Fabulous picture and after reading parts of the the blog, I can definitely agree with the reasons for awarding this photo. On the darker side, it also represents an aspect of our culture that I find disturbing. While we are a religious culture, we are not a spiritual one. We spend a lot of time praying, celebrating and declaring God’s Love in our churches, yet, acts of compassion seem to appear below our dignity and are too few and far apart.
My first reaction to this photo was: Why are they just marching with statues? They should be rebuilding. Their houses will not miraculously rebuild itself.

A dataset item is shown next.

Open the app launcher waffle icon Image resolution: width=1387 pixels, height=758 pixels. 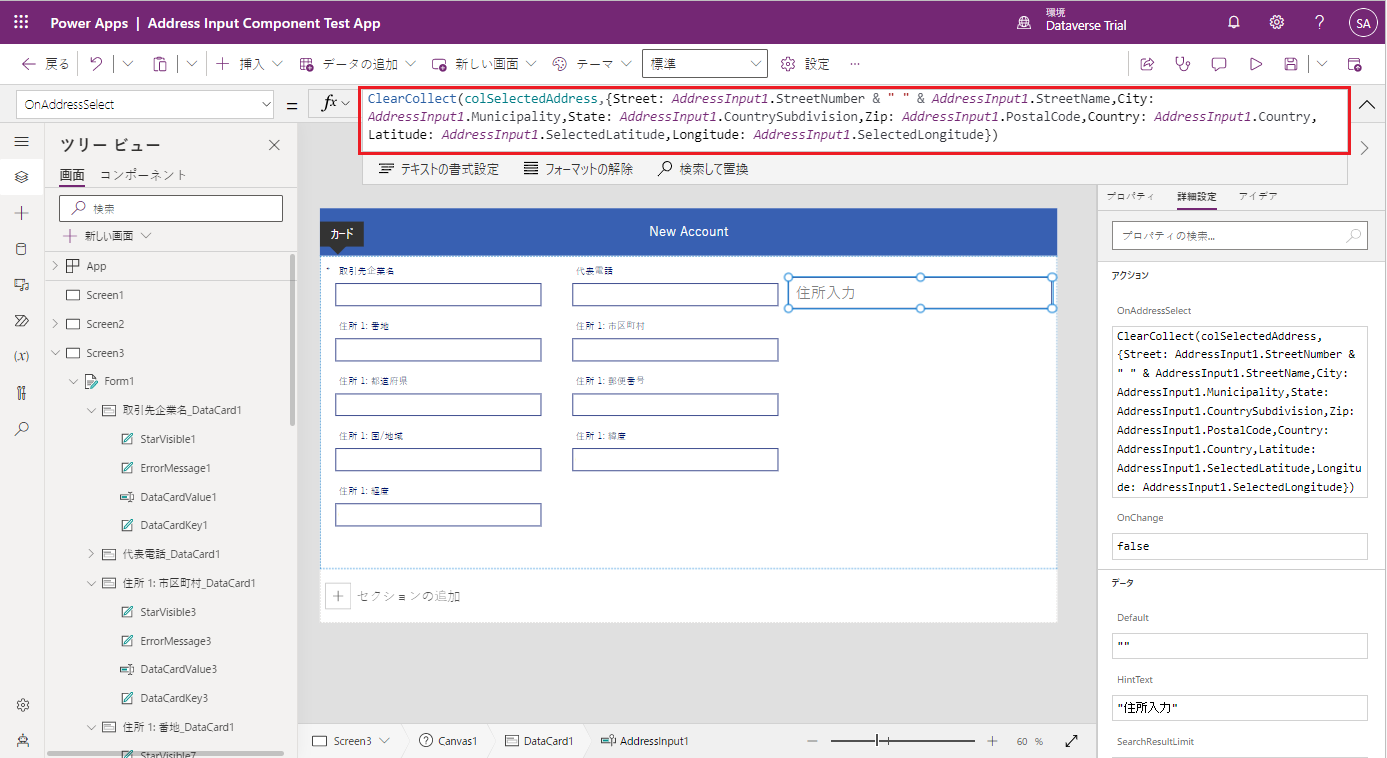pyautogui.click(x=21, y=23)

Interesting “applied” readout, JM. I think the answers may be in part practical and in part emotional. The practical is that if you don’t own the land, have only enough money to barely eat, and your house is rubble, there is little to build with. That explains why so many in the area are living under scraps of tin, tarps, and the remains of their roof, used as the whole house. The emotional is that if you lost a husband or a daughter or someone dear, you seek your answers in the spiritual. Because the practical makes no sense whatsoever.
I based my conclusion only on what’s in the picture. There are hollow blocks in the background (something to build with), rubble, and people marching with statues (not doing what I think they should be doing). I didn’t assume the things you mentioned. Maybe my job is influencing how I perceive things. Anyway, that’s a view coming from a pragmatic, non-religious person like me.
I suspect you speak for many, JM. It is interesting to see the new “industries” springing up across the Visayan countryside. Selling coco lumber is probably number one. Dealing in used and rather wind-blown tin is another. Hacking broken houses apart for the hollow-blocks is a third. I think a lot of people are following your advice.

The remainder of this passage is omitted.